Ma se i problemi da combattere sono abusivismo e degrado, perché stringere i controlli solo sui Sinti e i Rom? Non si chiama discriminazione? Singoli episodi a parte, la presenza dei nomadi in Italia – molti dei quali sono cittadini italiani – rappresenta davvero un'emergenza tale da giustificare accertamenti a tappeto sui loro insediamenti (autorizzati e non)? Vuoi che le autorità di pubblica sicurezza non trovino qualche irregolarità, passibile di pena, pure durante le ispezioni negli insediamenti autorizzati?
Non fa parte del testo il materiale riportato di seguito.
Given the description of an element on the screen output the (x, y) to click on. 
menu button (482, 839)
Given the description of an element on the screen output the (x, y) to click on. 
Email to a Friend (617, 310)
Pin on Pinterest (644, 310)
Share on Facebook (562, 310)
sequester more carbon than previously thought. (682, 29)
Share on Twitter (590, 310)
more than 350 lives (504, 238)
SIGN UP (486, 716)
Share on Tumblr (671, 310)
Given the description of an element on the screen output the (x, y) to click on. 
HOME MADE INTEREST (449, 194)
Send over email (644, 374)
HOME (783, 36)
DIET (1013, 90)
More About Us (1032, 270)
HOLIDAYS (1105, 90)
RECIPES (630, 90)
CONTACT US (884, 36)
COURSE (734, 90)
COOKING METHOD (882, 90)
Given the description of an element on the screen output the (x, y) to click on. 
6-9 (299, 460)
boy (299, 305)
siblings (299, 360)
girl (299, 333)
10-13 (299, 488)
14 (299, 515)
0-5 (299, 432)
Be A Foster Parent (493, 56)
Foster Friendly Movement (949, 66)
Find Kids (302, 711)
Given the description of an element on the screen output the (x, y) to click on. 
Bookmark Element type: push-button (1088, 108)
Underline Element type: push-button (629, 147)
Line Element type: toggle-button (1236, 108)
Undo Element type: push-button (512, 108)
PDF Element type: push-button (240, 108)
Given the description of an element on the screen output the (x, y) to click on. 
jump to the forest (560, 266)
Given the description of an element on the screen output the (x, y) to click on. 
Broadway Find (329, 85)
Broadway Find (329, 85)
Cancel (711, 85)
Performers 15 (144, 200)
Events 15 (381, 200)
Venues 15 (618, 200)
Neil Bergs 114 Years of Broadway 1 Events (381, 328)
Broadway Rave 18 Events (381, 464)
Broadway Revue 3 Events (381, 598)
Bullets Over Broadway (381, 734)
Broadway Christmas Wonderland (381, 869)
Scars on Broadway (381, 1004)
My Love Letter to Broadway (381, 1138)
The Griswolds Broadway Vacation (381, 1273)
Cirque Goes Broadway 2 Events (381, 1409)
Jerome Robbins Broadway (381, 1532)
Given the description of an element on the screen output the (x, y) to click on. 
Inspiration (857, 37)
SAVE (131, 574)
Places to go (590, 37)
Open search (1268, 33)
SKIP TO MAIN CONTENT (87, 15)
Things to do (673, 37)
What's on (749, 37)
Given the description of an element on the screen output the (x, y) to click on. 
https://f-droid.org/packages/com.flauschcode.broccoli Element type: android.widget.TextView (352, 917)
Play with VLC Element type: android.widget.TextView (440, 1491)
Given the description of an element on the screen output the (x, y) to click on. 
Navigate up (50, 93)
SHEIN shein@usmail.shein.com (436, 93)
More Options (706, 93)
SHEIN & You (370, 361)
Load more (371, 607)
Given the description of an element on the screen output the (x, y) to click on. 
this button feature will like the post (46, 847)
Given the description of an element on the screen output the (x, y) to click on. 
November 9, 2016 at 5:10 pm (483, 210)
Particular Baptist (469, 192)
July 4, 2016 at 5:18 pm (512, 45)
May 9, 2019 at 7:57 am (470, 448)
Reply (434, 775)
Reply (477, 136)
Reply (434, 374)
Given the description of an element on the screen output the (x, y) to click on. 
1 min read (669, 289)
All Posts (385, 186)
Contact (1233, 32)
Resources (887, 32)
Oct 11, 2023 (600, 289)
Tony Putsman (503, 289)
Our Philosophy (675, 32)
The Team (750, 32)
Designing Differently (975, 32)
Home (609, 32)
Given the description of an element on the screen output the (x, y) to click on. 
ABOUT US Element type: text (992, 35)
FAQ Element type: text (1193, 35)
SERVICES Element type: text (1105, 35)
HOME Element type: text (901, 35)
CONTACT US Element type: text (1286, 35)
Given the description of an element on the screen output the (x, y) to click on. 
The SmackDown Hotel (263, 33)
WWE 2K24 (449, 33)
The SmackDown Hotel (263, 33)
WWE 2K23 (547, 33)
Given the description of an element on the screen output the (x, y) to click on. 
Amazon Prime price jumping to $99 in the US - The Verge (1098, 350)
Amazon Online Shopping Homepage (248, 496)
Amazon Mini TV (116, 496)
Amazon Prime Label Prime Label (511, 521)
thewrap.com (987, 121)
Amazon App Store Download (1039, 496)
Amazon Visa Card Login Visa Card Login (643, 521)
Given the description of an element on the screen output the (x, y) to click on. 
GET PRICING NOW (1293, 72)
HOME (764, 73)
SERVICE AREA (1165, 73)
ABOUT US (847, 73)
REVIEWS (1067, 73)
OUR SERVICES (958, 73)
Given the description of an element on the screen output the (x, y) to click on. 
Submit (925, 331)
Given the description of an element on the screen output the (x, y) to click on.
Radames Gabrielli, presidente dell'associazione “Nevo Drom”, intervistato da questo giornale ha evocato le persecuzioni razziali contro gli “zingari” nel Terzo Reich. Un richiamo, il suo, che tiene alta la soglia di attenzione sui diritti delle minoranze. Di certo non siamo nell'anticamera del ritorno al fascismo in Italia. Confondere ciò che sta accadendo con quanto è successo quasi un secolo fa, non aiuta a capire bene ciò che è sotto ai nostri occhi. Fascismo e nazismo sono stati fenomeni storici, nati dentro specifici contesti politici, sociali ed economici. Ma se non siamo nell'anticamera del ritorno a quei regimi, è innegabile che oggi ci troviamo nella cucina della democrazia della non uguaglianza, alle prese con le ricette di un governo, quello italiano nella fattispecie, pronto a dare una stretta ai diritti fondamentali quando si tratta di migranti, Rom, Sinti e a far passare l'idea che prima vengono gli interessi degli italiani.

Stiamo correndo il rischio, tutti, di un progressivo arretramento della cultura dei diritti; la loro tutela, come ha osservato il costituzionalista Francesco Palermo, tende a diventare selettiva e a distinguere chi prima (e al posto di chi altro) ne può godere. Si tratta di forme di discriminazione che colpiscono inevitabilmente i gruppi più deboli e vulnerabili, quelli non protetti, da ghettizzare o, più radicalmente, da espellere. Come i Sinti e i Rom.